I was obsessed, in the same way that a 20-year-old gets embarrassingly fascinated with Dark Side of the Moon or Edgar Allen Poe. I poured over images of the paintings in books and read whatever I could find written about them.

I awoke early on our first morning in Madrid to be the first person in line at the Prado. I arrived almost two hours in advance to ensure it. I had studied maps of the museum, so that I could scramble past the hordes of museum goers and race to the Black Paintings, guaranteeing a little time alone with them. It was like planning a bank heist.

For most of the trip, we had been drinking too much at night and eating breakfasts that consisted mainly of candy bars bought from train and bus station vending machines. I was groggy, but excited as I left our youth hostel and stepped onto a Madrid bus headed to the museum. I arrived at 7:30 am, and was relieved to see that I was, in fact, the first person in line.

And there I stood, outside of the museum for two hours, utterly alone. The whole time. At 9:30, a disheveled guard wandered over and unlatched the iron gate, swung it open and let me in, alone. I bought my ticket, and decided that I was going to pretend that it was still urgent; so I rushed up a flight of stairs and down the long hallway to the room where they are kept.  As I walked in, I saw that it had been set up to mimic the configuration of the tiny house the paintings had been created in.

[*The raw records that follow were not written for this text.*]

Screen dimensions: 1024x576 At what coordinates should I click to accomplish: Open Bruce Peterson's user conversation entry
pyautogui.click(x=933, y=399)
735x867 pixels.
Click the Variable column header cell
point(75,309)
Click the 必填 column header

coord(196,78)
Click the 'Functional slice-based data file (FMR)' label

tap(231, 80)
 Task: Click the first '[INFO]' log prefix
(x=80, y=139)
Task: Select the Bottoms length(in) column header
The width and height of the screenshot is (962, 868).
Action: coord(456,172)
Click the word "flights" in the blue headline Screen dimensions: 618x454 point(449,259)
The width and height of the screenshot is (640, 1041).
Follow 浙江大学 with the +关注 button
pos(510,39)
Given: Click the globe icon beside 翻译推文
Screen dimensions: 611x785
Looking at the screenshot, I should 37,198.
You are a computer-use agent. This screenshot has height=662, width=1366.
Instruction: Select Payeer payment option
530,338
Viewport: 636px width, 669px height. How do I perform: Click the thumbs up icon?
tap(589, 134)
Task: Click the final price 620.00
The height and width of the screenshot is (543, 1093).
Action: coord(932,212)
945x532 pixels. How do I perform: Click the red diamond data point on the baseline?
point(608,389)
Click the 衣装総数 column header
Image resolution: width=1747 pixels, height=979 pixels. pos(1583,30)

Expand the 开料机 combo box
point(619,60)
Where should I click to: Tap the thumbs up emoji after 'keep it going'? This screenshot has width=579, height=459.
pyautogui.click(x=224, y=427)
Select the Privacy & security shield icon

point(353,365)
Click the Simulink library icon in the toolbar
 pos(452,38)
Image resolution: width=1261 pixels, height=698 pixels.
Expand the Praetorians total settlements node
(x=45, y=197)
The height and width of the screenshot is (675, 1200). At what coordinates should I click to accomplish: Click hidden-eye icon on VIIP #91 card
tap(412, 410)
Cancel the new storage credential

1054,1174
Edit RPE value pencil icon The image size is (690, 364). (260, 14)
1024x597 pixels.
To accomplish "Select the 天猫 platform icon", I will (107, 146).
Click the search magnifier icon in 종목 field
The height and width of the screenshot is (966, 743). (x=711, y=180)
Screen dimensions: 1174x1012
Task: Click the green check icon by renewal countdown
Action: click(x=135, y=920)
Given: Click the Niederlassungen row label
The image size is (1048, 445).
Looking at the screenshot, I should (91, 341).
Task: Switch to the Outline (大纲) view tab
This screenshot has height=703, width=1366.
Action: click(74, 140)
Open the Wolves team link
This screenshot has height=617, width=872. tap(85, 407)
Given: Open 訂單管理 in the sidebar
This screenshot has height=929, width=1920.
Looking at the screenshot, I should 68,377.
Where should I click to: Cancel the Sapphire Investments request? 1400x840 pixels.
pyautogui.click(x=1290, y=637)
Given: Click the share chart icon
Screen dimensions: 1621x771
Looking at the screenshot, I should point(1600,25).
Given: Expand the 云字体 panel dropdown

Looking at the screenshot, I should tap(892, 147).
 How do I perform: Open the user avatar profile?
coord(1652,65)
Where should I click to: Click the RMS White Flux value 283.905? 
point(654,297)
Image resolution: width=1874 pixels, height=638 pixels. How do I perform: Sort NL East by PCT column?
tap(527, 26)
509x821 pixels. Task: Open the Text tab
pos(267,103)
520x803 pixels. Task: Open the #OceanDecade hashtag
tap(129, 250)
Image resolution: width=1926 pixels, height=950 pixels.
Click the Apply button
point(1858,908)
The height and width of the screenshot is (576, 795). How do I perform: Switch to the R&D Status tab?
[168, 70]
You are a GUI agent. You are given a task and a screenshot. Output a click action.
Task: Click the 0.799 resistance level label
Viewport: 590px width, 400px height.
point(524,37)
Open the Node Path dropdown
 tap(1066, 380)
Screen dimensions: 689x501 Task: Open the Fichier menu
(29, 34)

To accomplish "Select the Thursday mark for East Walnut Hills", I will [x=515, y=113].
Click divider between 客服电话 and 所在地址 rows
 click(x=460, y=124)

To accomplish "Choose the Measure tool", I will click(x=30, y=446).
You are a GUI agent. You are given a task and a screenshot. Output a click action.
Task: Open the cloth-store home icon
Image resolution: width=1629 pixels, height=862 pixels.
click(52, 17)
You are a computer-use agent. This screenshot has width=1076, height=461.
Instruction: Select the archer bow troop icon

They were shocking and grim. Awful and stunning. I wandered around amazed at how much I had not seen in reproduction. At one point, all the hairs on the back of my neck stood up, as I noticed a face, calmly but malevolently locking eyes with me from the center of a crowd of singing travelers. In another painting, a dog’s tiny, worried head is barely visible as a sandstorm slowly buries him alive. The sand glows as it floats down, like a demonic Rothko. In another, two men needlessly batter each other with clubs while fatally sinking into quicksand. 

 

Francisco Goya, (Saturno devorando a su hijo) Saturn Devouring His Son, 1819–1823, Oil mural transferred to canvas, 143 cm × 81 cm

 

The most famous and grotesque of the Black Paintings depicts the God Saturn devouring his own child. It is nearly too much to bear. It’s hard to fathom a more upsetting image but, in fact, it is now known that the sexual suggestion in this painting was censored and edited after Goya’s death; it’s original imagery would be too shocking, even by today’s standards.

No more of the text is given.